Fantastically, this problem is somewhat balanced when Ross and Waid lend themselves to the details, and I don’t just mean Easter eggs. My favorite scene in the series comes at the end of a U.N. meeting where the Secretary-General makes a highly controversial, dangerous, and world-altering decision. He defends his reasoning by arguing that the existence of humanity is at stake. After delivering this impassioned speech, the Secretary-General retires to his office. Seeing the man in his chair, pinching the bridge of his nose, would be good enough to convey his stress and humanity. Then you notice the details around him – the picture of a family behind him, the “World’s Greatest Dad” coffee mug on his desk – and the ache over his decision becomes all too clear. He’s done what’s necessary for his family, his children. All of that, conveyed in a few panels; Waid never has to say a word.
I think one of the best compliments you can offer a story is that you want to experience it again. Saying “I’d see that again” or “I’ll read that a second time” nicely expresses one’s enjoyment of a film, novel, or comic book, iterating the fact that it was good enough to return to. You wish to indulge in that particular world, cheer on those particular characters, a second, third, or fourth time around. Kingdom Come is such a story. Part of this is due to Ross’ stunning visuals – he creates a world you sink into and examine, panels where you catch more detail the next time you read. But Waid’s compelling script is not to be denied. Though imperfect, the author’s words weave a tale of wonder and beauty as the heroes of old navigate a new world and a doubting preacher reexamines matters of faith.
A slight bittersweetness permeates the pages. Norman McCay may revisit his crumbling faith in metahumans, but his faith in an Almighty God is not addressed. You get the sense that, when he returns to the pulpit, he’ll be more inclined to praise Superman over Jesus. Parallels between the Nazarene and the Kryptonian certainly exist. Early in the story, Ross first depicts Superman in the somewhat-subtle guise of a carpenter bearing a load of wood. Yet, for all the religious imagery, Kingdom Come lacks a distinction between the heroic Kryptonian and our Savior. Granted, if Waid and Ross didn’t believe in such a Savior, it makes sense they wouldn’t include or refer to Him. That I understand and don’t spite them for it. Nevertheless, Norman’s journey is one to keep in mind as we reflect on our own faith. Again, the sentiment is nice – wouldn’t it be wonderful to have an invincible Superman to rely on in times of great need? But if Norman were to step from his Alex Ross-illustrated world into our God-molded universe, he’d discover no such hero exists. Or, to be more accurate, such a hero does exist… He just doesn’t wear tights.

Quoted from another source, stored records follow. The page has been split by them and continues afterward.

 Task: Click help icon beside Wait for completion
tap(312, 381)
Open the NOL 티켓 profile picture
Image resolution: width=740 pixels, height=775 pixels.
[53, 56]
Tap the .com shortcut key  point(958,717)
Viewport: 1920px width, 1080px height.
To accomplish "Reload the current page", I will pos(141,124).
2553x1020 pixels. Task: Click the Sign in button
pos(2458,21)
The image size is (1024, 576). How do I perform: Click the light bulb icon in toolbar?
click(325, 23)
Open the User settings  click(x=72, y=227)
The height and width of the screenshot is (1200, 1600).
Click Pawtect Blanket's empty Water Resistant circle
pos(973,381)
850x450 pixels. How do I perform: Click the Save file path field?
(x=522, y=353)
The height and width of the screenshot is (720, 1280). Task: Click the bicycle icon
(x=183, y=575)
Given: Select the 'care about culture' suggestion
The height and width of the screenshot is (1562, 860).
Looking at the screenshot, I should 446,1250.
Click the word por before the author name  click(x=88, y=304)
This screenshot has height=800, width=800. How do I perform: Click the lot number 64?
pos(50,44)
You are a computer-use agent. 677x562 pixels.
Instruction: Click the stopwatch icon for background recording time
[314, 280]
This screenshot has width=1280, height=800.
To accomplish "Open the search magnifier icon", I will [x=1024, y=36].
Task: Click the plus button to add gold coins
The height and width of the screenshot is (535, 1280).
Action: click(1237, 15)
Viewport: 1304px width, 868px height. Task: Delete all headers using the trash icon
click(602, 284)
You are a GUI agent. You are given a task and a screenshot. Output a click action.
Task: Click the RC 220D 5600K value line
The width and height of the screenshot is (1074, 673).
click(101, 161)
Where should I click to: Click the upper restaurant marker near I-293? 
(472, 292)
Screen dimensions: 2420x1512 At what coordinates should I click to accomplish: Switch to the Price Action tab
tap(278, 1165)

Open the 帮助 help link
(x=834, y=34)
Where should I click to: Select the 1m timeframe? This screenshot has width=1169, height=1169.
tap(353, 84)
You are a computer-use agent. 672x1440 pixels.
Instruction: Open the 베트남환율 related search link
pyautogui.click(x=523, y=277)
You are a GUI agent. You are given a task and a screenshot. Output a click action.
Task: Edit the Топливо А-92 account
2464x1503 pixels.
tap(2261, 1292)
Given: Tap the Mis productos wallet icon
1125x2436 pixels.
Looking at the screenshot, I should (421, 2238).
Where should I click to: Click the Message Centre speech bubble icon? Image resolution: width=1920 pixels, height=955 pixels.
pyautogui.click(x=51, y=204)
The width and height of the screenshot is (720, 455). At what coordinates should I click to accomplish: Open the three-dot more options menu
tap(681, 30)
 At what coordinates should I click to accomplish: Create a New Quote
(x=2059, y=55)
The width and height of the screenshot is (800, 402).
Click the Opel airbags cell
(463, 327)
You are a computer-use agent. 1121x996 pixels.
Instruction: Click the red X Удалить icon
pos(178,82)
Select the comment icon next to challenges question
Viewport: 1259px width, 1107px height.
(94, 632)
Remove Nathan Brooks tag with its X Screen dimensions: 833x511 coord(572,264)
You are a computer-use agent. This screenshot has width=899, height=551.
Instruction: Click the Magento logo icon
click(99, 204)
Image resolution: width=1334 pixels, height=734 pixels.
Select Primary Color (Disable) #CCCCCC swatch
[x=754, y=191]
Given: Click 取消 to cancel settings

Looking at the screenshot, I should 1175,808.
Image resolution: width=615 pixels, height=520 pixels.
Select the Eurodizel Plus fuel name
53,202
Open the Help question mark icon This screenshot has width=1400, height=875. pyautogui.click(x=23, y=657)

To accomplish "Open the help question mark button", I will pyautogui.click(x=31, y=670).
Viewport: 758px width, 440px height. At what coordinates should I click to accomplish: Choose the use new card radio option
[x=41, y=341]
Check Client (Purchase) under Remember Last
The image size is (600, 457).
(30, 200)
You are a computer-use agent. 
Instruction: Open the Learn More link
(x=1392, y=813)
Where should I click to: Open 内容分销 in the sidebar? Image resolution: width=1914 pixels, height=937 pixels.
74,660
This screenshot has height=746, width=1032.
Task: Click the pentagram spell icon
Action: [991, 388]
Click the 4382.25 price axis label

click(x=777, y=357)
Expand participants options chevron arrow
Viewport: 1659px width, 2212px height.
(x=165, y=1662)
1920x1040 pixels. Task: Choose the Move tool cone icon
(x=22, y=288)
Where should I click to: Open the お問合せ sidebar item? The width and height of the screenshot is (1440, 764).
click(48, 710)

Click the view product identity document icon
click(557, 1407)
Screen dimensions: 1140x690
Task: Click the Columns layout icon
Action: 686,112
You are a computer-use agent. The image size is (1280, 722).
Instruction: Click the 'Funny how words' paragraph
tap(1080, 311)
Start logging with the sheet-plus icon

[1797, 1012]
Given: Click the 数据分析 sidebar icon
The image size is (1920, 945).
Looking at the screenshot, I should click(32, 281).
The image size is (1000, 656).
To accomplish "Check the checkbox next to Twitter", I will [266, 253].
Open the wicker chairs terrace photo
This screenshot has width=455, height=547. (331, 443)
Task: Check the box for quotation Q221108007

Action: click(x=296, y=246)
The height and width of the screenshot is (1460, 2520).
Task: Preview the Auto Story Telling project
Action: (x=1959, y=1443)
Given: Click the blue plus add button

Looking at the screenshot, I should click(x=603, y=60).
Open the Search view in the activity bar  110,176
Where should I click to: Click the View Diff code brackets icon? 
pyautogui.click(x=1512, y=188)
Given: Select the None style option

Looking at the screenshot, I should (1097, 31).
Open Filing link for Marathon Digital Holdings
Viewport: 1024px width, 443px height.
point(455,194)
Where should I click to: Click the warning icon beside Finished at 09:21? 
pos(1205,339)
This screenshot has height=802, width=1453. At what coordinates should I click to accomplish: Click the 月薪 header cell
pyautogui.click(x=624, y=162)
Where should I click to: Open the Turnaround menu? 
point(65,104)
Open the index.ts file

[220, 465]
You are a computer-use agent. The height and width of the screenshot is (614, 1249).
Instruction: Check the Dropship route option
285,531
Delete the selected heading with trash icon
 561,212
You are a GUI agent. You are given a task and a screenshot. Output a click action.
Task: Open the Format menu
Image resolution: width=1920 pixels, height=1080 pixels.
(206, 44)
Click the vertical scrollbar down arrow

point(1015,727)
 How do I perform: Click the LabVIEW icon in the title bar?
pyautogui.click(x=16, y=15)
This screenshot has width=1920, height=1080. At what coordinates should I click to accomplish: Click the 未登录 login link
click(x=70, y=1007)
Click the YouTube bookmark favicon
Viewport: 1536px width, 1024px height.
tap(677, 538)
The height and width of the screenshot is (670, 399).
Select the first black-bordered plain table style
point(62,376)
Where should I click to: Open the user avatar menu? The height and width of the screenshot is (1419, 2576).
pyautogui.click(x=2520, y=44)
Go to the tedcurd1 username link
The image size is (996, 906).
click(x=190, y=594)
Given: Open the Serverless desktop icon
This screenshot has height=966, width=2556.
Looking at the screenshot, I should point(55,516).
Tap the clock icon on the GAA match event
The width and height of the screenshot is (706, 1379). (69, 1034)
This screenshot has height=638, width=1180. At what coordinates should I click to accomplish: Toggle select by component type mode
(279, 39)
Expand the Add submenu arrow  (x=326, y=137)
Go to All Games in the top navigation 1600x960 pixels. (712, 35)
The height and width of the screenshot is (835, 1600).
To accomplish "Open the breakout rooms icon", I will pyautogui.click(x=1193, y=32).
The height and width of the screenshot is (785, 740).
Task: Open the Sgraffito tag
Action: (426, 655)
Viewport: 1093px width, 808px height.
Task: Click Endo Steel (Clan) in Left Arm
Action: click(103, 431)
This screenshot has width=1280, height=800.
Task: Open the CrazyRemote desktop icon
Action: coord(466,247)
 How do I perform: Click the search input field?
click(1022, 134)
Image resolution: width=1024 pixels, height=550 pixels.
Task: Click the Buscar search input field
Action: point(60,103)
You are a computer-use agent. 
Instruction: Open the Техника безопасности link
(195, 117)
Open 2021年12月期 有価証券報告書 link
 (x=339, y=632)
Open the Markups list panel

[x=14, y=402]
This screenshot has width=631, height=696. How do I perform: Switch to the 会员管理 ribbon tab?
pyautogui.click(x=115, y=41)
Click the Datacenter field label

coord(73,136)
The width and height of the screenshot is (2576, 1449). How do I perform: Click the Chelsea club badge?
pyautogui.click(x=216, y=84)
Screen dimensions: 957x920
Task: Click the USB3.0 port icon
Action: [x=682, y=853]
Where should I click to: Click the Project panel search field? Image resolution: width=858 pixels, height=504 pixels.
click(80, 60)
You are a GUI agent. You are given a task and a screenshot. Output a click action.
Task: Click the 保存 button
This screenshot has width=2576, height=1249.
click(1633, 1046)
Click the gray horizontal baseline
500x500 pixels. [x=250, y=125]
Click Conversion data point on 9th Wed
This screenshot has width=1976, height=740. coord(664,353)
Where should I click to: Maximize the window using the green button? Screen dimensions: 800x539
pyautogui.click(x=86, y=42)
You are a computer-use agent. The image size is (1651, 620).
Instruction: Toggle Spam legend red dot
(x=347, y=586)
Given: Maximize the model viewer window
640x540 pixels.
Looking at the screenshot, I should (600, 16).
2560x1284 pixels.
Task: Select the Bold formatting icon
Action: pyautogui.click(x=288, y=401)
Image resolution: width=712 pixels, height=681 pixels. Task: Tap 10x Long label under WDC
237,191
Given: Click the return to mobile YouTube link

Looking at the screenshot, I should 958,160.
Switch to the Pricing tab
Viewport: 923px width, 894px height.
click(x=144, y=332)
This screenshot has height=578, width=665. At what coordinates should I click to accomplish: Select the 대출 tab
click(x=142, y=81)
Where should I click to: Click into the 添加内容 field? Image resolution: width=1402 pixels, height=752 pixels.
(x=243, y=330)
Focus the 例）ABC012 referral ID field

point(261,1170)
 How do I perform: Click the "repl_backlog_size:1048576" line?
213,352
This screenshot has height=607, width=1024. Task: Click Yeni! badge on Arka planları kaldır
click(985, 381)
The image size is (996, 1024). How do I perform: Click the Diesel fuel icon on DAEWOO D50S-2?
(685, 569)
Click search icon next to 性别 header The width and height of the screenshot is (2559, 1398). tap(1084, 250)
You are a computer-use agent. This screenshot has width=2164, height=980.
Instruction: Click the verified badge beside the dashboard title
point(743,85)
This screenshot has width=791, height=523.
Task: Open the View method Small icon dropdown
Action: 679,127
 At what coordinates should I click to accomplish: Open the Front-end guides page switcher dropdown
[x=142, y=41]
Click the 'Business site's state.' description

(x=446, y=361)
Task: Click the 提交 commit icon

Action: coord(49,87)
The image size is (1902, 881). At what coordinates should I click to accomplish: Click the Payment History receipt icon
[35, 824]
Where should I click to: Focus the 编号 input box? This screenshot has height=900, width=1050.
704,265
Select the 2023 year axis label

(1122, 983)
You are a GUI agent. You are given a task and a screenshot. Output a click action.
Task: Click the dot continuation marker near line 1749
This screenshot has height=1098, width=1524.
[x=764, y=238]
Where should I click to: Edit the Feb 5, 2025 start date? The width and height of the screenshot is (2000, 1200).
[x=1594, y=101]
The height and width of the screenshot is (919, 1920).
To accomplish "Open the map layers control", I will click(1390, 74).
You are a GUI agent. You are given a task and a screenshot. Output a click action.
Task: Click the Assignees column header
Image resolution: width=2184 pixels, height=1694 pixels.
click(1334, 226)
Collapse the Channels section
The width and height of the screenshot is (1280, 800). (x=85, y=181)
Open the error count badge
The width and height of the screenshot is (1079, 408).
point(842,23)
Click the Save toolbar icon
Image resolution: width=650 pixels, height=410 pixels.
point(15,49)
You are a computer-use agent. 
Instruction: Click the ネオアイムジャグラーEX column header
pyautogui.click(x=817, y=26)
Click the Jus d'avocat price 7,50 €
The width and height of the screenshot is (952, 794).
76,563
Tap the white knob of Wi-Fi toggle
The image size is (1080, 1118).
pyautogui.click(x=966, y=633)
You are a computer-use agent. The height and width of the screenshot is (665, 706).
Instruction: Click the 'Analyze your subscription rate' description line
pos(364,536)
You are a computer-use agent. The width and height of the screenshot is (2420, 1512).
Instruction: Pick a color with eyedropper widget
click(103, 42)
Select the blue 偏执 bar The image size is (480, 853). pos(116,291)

+ Gorgeous, detailed world filled with vibrant characters
+ Several wonderful "show, don't tell" moments
+ Thoughtful look into alternate DC Universe
- Not wholly accurate theological viewpoint
- Weak characterization across collective cast
The Bottom Line
Waid and Ross' stunning narrative is lifted by an impressive script and dazzling visuals, an experience tempered only slightly by its inaccurate theological worldview.